- [STUDY TEXT]

——

Well, Sony has a lot more than three product categories. Take the new audiophile-focused Walkman ZX2. On one hand, it feels like a return to the old Sony spirit; let’s engineer an amazing, niche device, sell it for nearly $1,200, and see if anyone bites. But it runs 2012’s Android 4.2, and the basic interface is laggy beyond belief. I asked Xperia product marketing manager Stephen Sneeden if Sony’s mobile team had any input into the new Walkman’s design, and he said that the device was outside his purview. The ZX2 doesn’t feel like a product of One Sony; it’s a product created by one of many Sonys.
The ZX2 isn't a product of One Sony; it’s a product from one of many Sonys
The PlayStation 4 is another example. It’s an excellent, popular games console, but Sony’s woes with building out PlayStation Network have been well documented, and the company’s gaming devices still don’t interact much with other products. While there’s a rudimentary PlayStation app that lets you check your profile and takes you to a web store, and Xperia phones are starting to allow streaming from PlayStation Now, that’s about as far as it goes. A powerful $399 box connected to the TV could be the center of any product lineup, but Sony seems content to sequester it away as a curio separate from the rest of its devices. That dissonance is only going to get worse as the reliance on Google takes hold.

——

- [EXERCISE REQUIREMENTS]
• a. Rewrite the Sony passage from "Well, Sony has" to "of many Sonys.", replacing "Android 4.2" with "Android 5.0".
• b. Answer these questions using the Sony passage:
(i) Which Android version does the Walkman ZX2 run?
(ii) What is Stephen Sneeden's job title?
(iii) What price does the passage give for the PlayStation 4 box?
Use only the Sony passage to answer.

- [DATA LISTING]
——

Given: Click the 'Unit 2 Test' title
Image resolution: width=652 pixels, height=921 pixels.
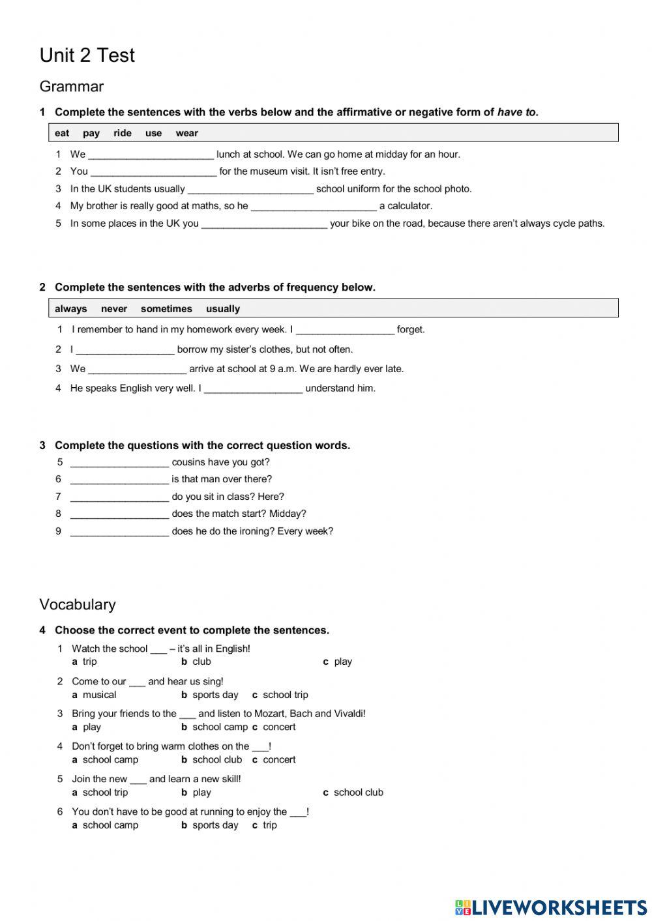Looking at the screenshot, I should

——

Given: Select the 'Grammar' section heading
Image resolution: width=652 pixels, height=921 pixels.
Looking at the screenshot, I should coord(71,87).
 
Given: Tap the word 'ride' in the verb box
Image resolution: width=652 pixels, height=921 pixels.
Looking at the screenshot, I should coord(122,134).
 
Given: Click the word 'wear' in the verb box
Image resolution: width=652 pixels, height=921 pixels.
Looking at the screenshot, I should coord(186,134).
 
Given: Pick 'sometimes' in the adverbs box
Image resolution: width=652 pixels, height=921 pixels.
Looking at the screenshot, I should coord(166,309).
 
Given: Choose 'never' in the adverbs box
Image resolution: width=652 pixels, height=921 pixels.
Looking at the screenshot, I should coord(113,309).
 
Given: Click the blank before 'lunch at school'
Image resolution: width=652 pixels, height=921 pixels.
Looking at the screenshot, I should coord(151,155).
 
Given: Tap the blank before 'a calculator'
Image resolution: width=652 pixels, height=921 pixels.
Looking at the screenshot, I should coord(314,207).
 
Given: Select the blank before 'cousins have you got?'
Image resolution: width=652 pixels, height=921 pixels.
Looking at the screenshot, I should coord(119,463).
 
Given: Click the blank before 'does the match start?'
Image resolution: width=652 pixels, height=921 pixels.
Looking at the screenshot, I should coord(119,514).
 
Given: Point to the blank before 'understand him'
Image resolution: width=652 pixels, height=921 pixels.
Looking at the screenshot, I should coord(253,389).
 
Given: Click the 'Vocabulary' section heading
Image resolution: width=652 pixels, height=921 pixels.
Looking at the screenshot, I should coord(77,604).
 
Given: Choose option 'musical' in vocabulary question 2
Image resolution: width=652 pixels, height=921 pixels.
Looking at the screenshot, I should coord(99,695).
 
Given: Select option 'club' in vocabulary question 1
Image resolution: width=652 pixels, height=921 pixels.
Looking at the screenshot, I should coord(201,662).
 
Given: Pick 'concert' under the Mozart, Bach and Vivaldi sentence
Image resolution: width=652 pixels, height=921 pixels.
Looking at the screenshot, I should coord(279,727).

——

- [RESULTS OF THE EXERCISE]
• a.
Well, Sony has a lot more than three product categories. Take the new audiophile-focused Walkman ZX2. On one hand, it feels like a return to the old Sony spirit; let’s engineer an amazing, niche device, sell it for nearly $1,200, and see if anyone bites. But it runs 2012’s Android 5.0, and the basic interface is laggy beyond belief. I asked Xperia product marketing manager Stephen Sneeden if Sony’s mobile team had any input into the new Walkman’s design, and he said that the device was outside his purview. The ZX2 doesn’t feel like a product of One Sony; it’s a product created by one of many Sonys.

• b.
(i) Android 4.2
(ii) Xperia product marketing manager
(iii) $399